StenAIR aims to revolutionize back surgery
A new surgical instrument will reduce cost, time, and rehabilitation for patients and doctors
by Elizabeth Sheeley | Communications and Community Outreach Office
Severe back pain is often caused by a narrowing of the spinal canal, known as spinal stenosis, which can result from normal aging, severe trauma, or repeated spinal trauma. Stenosis is a prevalent problem among the general population and military personnel. The current treatment involves decompression of the spine by an invasive surgical procedure and often requires four to six days in the hospital followed by months of physical rehabilitation that generates significant surgical and rehabilitation costs.
Researchers at MIT Lincoln Laboratory and Massachusetts General Hospital (MGH) are developing a new tool to enable a minimally invasive approach to spinal decompression. "We want to help usher out the days of back surgery being a major life event," said Matthew Johnson, the lead researcher from Lincoln Laboratory who helped design and develop this surgical instrument, the StenAIR. The acronym in the name stands for access, identify, and remove—access the spinal canal safely and minimally invasively, identify the surgical area with high-fidelity video imagery, and remove the overgrown tissue that is compressing the spinal cord. It is expected that this new procedure will be performed as an outpatient operation, take about one or two hours without the need for physical rehabilitation, and lead to increased quality of life for the patient and reduced overall costs.
In 2006, 162,008 laminectomies, the current wide-use surgical method, were performed to alleviate spinal stenosis in patients with crippling back and extremity pain, numbness, weakness, or even paralysis in severe cases.

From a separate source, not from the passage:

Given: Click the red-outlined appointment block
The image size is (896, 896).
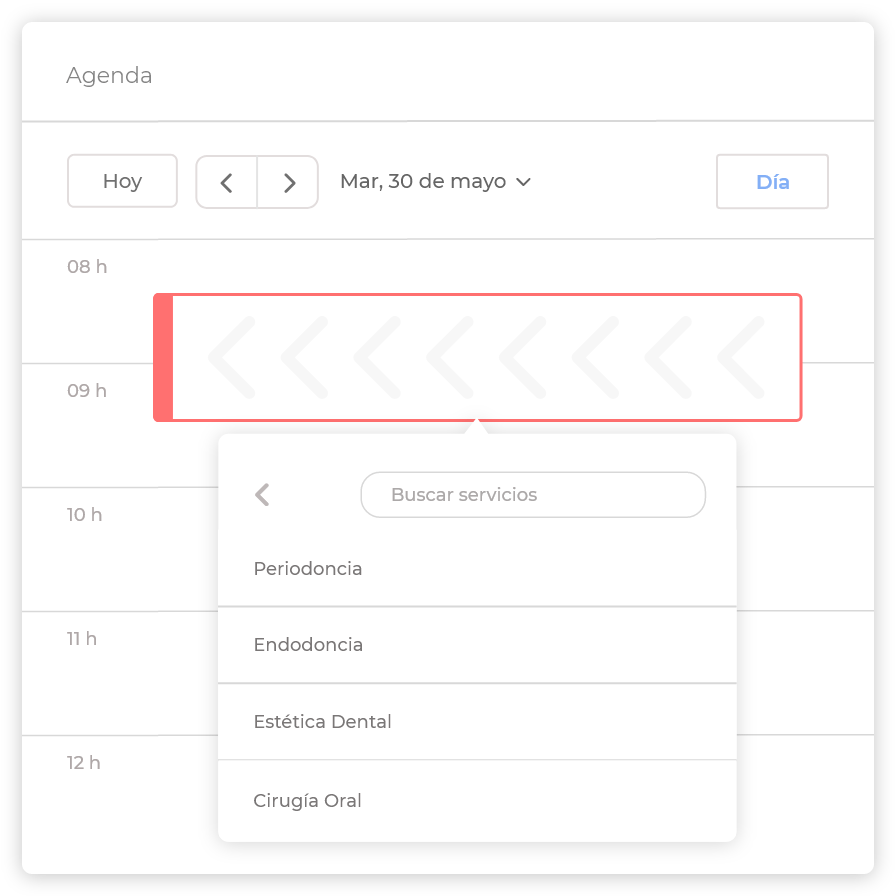Looking at the screenshot, I should [486, 357].
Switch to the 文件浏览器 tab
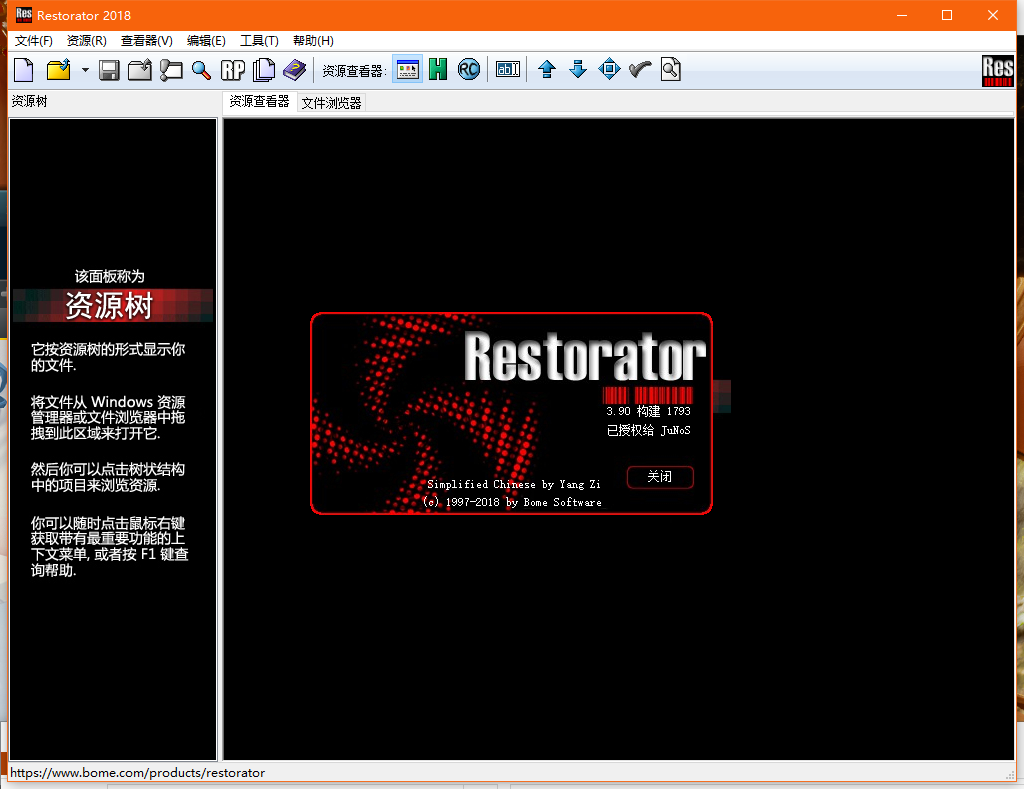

A laminectomy involves making a large incision along the spine, removing bone to access the surgical site, and then extracting the overgrown ligamentum flavum (LF) whose overgrowth causes spinal stenosis and the resulting back pain. The removal of the overgrown LF that is compressing the spinal cord is known as decompression. A large amount of healthy tissue is removed in simply accessing the surgical site.
Left, The laser fiber within the inner tube will destroy the overgrown tissue and decompress the spine. Right, This module that surgeons will use to control StenAIR within the body is made to sit comfortably within the hand and provide precise control over the placement of the laser fiber.

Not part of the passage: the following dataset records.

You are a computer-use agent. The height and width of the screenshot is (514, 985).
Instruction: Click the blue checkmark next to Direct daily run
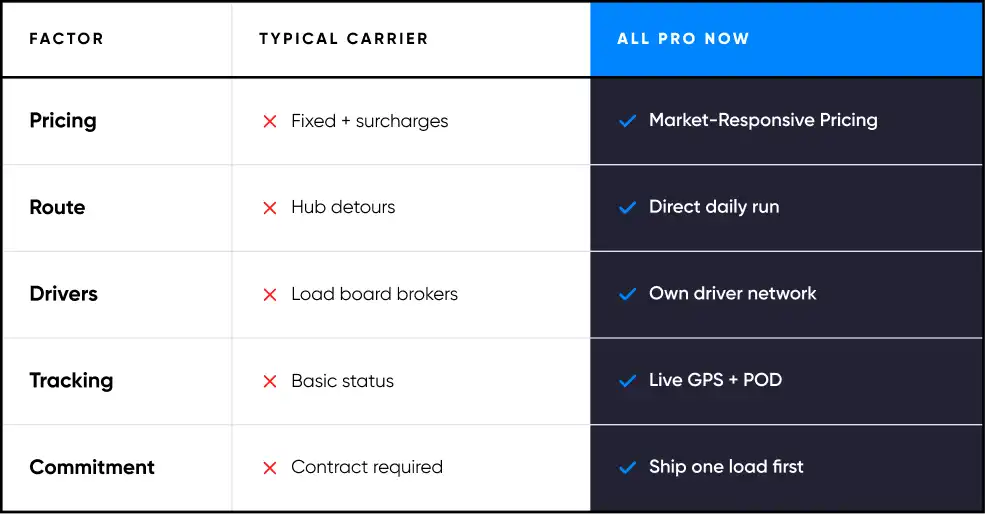pyautogui.click(x=628, y=207)
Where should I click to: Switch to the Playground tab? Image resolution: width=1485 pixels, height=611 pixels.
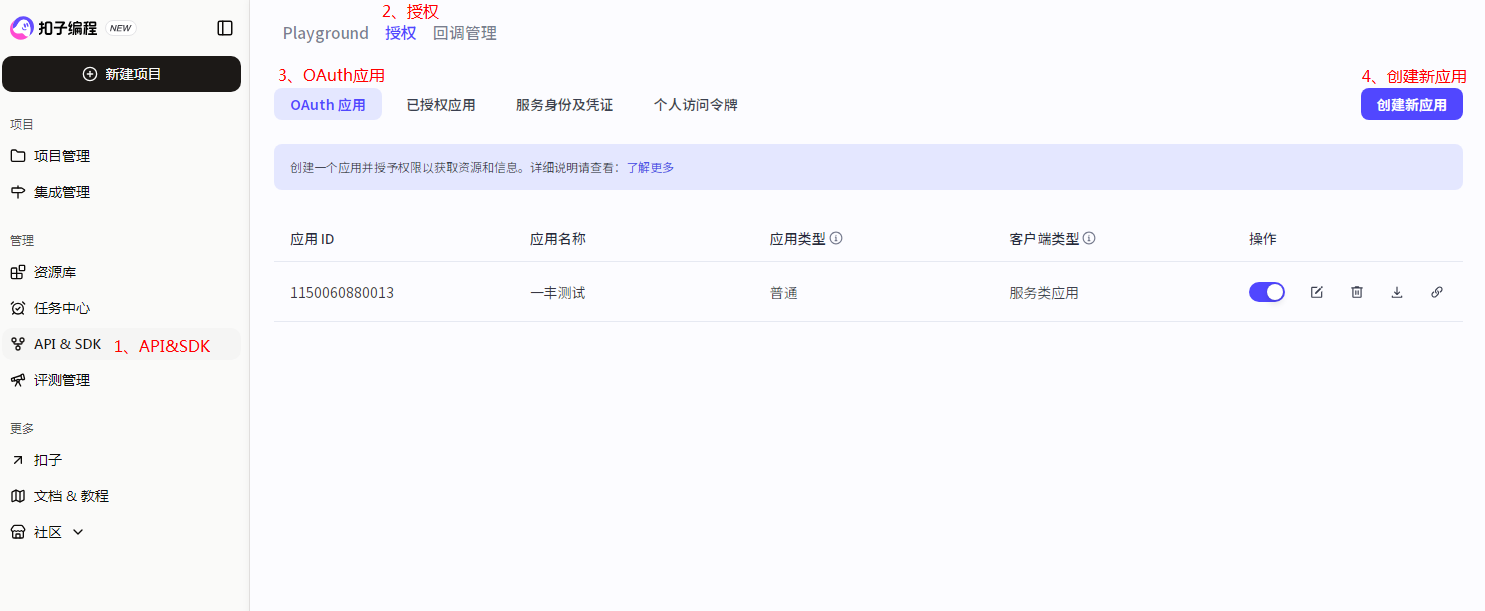tap(325, 33)
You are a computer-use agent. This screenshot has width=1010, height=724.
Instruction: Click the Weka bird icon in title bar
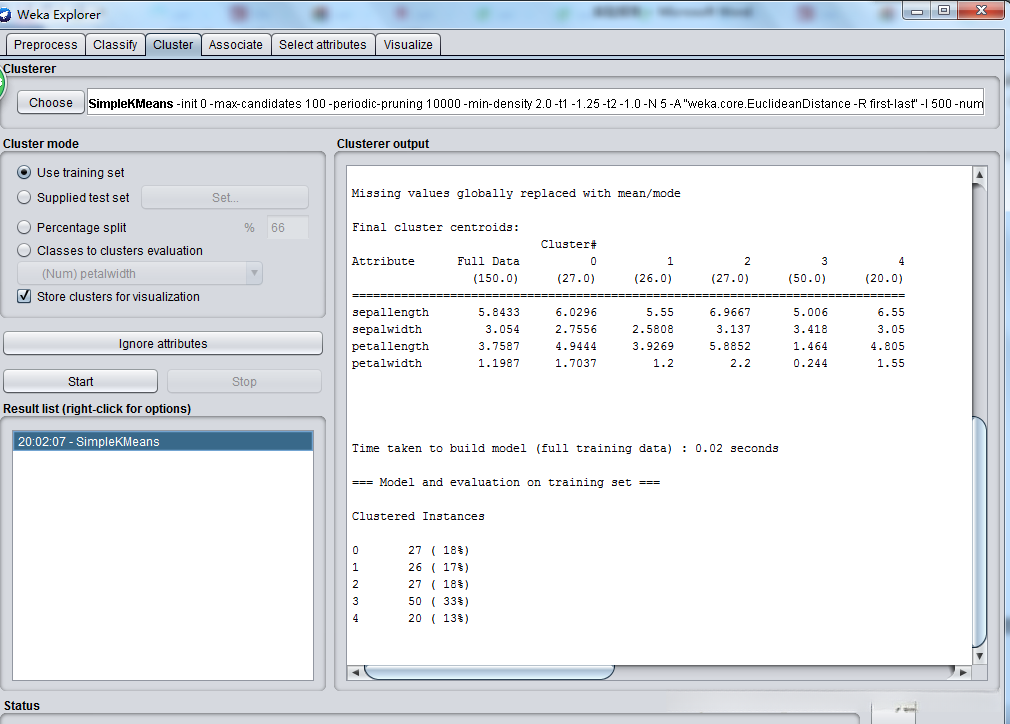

StenAIR, developed by Johnson, Westin Hill, and Tara Boettcher from Lincoln Laboratory, along with Patrick Codd from MGH at the time, can solve these issues associated with the current invasive surgical method. The instrument allows surgeons to perform spinal decompression without destruction of the surrounding bone and muscle that normally happens in an open-back surgery. The immediate application of the device is to treat spinal stenosis with an outpatient surgery, but it could also be used in the future for other surgeries that require the removal of material from within the spinal canal.
"[StenAIR] should be able to selectively identify and remove only the tissue that is compressing the spinal cord, thereby restoring function, and reducing or eliminating the pain associated with it," said Boettcher.

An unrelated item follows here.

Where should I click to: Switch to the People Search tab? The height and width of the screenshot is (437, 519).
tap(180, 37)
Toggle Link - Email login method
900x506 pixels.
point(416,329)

The StenAIR instrument, which has a diameter of about 3 mm, is introduced into the spinal canal through the sacral hiatus, a naturally existing hole at the base of the sacrum. The only necessary incision is 2 cm long and through the skin covering the sacral hiatus. Because of the device's native curvature, StenAIR tracks along the dorsal wall of the spinal canal while it moves up the spine, keeping it from getting caught on nerve roots. The StenAIR uses a complementary metal-oxide semiconductor sensor with advanced image processing to produce the high-quality video imagery necessary for the surgeon to identify the compressive tissue to be removed. To protect the spinal cord and nerves, and to provide a clear surgical field of view, the device is equipped with two laterally deployable petals on either side of the end of the device.
Once the compressive tissue has been identified, the surgeon deploys a set of two concentric nitinol tubes from the face of the device, steering the laser fiber contained within the inner tube near the compressive tissue. The outer tube is straight and stiff, which guides the slightly curved, inner concentric tube. By using a control handle mounted on the instrument, the surgeon can vary how much of the inner tube (carrying the laser fiber) is contained within the stiffer outer tube, thereby controlling the overall curvature and aim of the laser fiber. The type of laser was specifically selected to minimize damage of the surrounding tissue—once it is positioned correctly by the surgeon the laser ablates the overgrown tissue without causing undo harm. The StenAIR gives the surgeon unprecedented access, visualization, and precise instrument control within the spinal canal with minimal disruption to surrounding tissue.
The team envisions many benefits arising from StenAIR. "It could drastically reduce the morbidity associated with current spine surgery for lumbar stenosis and many other forms of spinal conditions resulting in the compression of these delicate nervous tissue," said Codd. "By reducing the operative times, length of hospital stays, need for postoperative narcotic pain control and physical rehabilitation, this approach could change this surgery from a dramatic life event to a quick outpatient visit."
However, Hill notes that, "It's a great feeling being able to turn an idea into a device, and we've come a long way. That said, we're not successful until that device makes its way into the operating room."